Uma nova corrida armamentista na inteligência artificial e robótica corre o risco de escapar ao controle humano, de acordo com um relatório preparatório para o Fórum Econômico Mundial de Davos, que acontece na próxima semana.

O relatório anual sobre "Riscos Globais" destaca a crescente preocupação com a falta de restrições regulatórias às tecnologias de inteligência artificial, cada vez mais usadas no setor de defesa e em outras áreas da vida, e que em breve poderão ser capazes de superar os seres humanos intelectualmente.

Embora argumente que reduzir o poder de comando humano pode aumentar a eficiência e ser necessário para aplicações como os carros autoguiados, o estudo também adverte sobre "o perigo de depender inteiramente das decisões de sistemas de inteligência artificial quando não compreendemos plenamente de que maneira os sistemas estão tomando suas decisões."

Até o momento, as aplicações da inteligência artificial vêm sendo relativamente estreitas e limitadas à solução de problemas como transações automatizadas de ações. No entanto, o campo está se desenvolvendo rapidamente, e tecnologias desse tipo já começam a ser empregadas em áreas nas quais as preocupações éticas e de segurança são mais fortes.

O relatório registra preocupação especial quanto ao campo dos sistemas autônomos de armas, que vem atraindo grandes investimentos.

Declarando que "uma nova corrida armamentista está se desenvolvendo no campo das armas robotizadas", o relatório diz que, à medida que o uso da inteligência artificial se torne mais comum, "também crescerão os riscos de que esses aplicativos operem de maneira imprevista ou que escapem ao controle dos seres humanos."

O texto acrescenta que "alguns pensadores sérios consideram que a inteligência artificial possa um dia vir a ameaçar nossa existência: uma 'superinteligência' poderia buscar objetivos que não se alinhariam à existência continuada da humanidade."

CONTROLE INSUFICIENTE

Bill Gates, fundador da Microsoft, declarou no ano passado que "sou uma das pessoas que se preocupam com a superinteligência. Primeiro as máquinas farão muitos trabalhos para nós, e não serão superinteligentes. Isso deve ser positivo, se administrarmos bem o processo. Mas algumas décadas depois, a inteligência delas talvez se torne forte o suficiente para causar preocupação."

O relatório afirma que a inteligência artificial tem o potencial de melhorar a produtividade e os processos decisórios em muitas áreas, mas destaca aquilo que descreve como o perigo do controle insuficiente.

"A inteligência artificial toma uma decisão, de uma maneira ou de outra. Pode nem ser uma decisão programada, mas algo aprendido ao longo do tempo por meio do reconhecimento de padrões", disse John Drziak, um dos autores do relatório, presidente de produtos especializados e risco internacional no grupo Marsh, que trabalha com corretagem de seguros e gestão de riscos.

Os perigos dessa forma de aprendizado mecânico foram revelados no ano passado quando um chatbot do Twitter teve de ser desativado depois de começar a postar mensagens cada vez mais racistas, sexistas e xenófobas, baseado naquilo que havia "aprendido" on-line.

O relatório destaca preocupações especiais quanto ao uso da inteligência artificial para fins militares, argumentando que usar a tecnologia para criar armas "representará uma mudança de paradigma na maneira pela qual guerras são combatidas, com profundas consequências para a segurança e estabilidade internacional."

Apontando o temor de que seres humanos encarreguem máquinas de tomar decisões sobre o uso de força letal, o estudo destaca que alguns dos princípios subjacentes da inteligência artificial não se enquadram aos padrões normais de pensamento humano.

"Se essa lógica binária —na qual a única coisa que importa é vencer, e a margem de vitória é irrelevante— for incorporada a um grande sistema de armas, isso pode levar à violação do princípio da proporcionalidade, porque um algoritmo não veria diferença entre vitórias que requerem matar um adversário ou matar mil", afirma o relatório.

"Talvez já tenhamos passado do ponto em que seria possível proibir o desenvolvimento desse tipo de arma. Uma corrida armamentista rumo a sistemas de armas autônomos é muito provável no futuro próximo."

----------

Responda a partir do trecho sobre os riscos da inteligência artificial:
1. Para qual evento o relatório "Riscos Globais" foi preparado?
2. Em qual grupo John Drziak ocupa a presidência de produtos especializados e risco internacional?
3. Que mensagens o chatbot do Twitter começou a postar antes de ser desativado?

----------

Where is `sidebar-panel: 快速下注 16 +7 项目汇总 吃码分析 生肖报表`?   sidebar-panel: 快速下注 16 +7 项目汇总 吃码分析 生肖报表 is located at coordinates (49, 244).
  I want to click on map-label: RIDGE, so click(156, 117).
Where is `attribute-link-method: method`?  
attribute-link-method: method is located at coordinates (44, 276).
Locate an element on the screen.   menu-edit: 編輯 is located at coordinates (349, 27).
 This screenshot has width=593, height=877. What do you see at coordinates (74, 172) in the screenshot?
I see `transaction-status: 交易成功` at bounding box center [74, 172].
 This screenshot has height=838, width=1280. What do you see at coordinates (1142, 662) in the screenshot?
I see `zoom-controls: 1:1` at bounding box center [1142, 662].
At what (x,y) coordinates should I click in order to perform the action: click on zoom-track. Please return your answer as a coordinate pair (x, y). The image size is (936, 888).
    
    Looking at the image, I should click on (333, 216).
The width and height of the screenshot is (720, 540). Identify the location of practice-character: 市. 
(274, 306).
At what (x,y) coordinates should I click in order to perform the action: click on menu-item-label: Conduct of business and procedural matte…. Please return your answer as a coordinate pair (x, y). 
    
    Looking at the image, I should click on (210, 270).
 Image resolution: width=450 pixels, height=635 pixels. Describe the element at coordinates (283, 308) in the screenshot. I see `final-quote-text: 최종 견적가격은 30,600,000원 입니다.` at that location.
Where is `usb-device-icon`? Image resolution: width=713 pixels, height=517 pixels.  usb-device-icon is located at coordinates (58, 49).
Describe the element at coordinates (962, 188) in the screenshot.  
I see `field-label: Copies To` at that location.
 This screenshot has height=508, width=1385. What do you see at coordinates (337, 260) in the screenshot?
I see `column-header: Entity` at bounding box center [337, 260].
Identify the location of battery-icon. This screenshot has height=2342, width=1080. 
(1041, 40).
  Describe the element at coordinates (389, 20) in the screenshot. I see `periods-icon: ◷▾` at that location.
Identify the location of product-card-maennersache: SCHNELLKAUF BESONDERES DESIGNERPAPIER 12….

----------

→ RESPOSTA ESCRITA
1. O Fórum Econômico Mundial de Davos, que acontece na próxima semana.
2. No grupo Marsh, que trabalha com corretagem de seguros e gestão de riscos.
3. Mensagens cada vez mais racistas, sexistas e xenófobas, baseadas naquilo que havia "aprendido" on-line.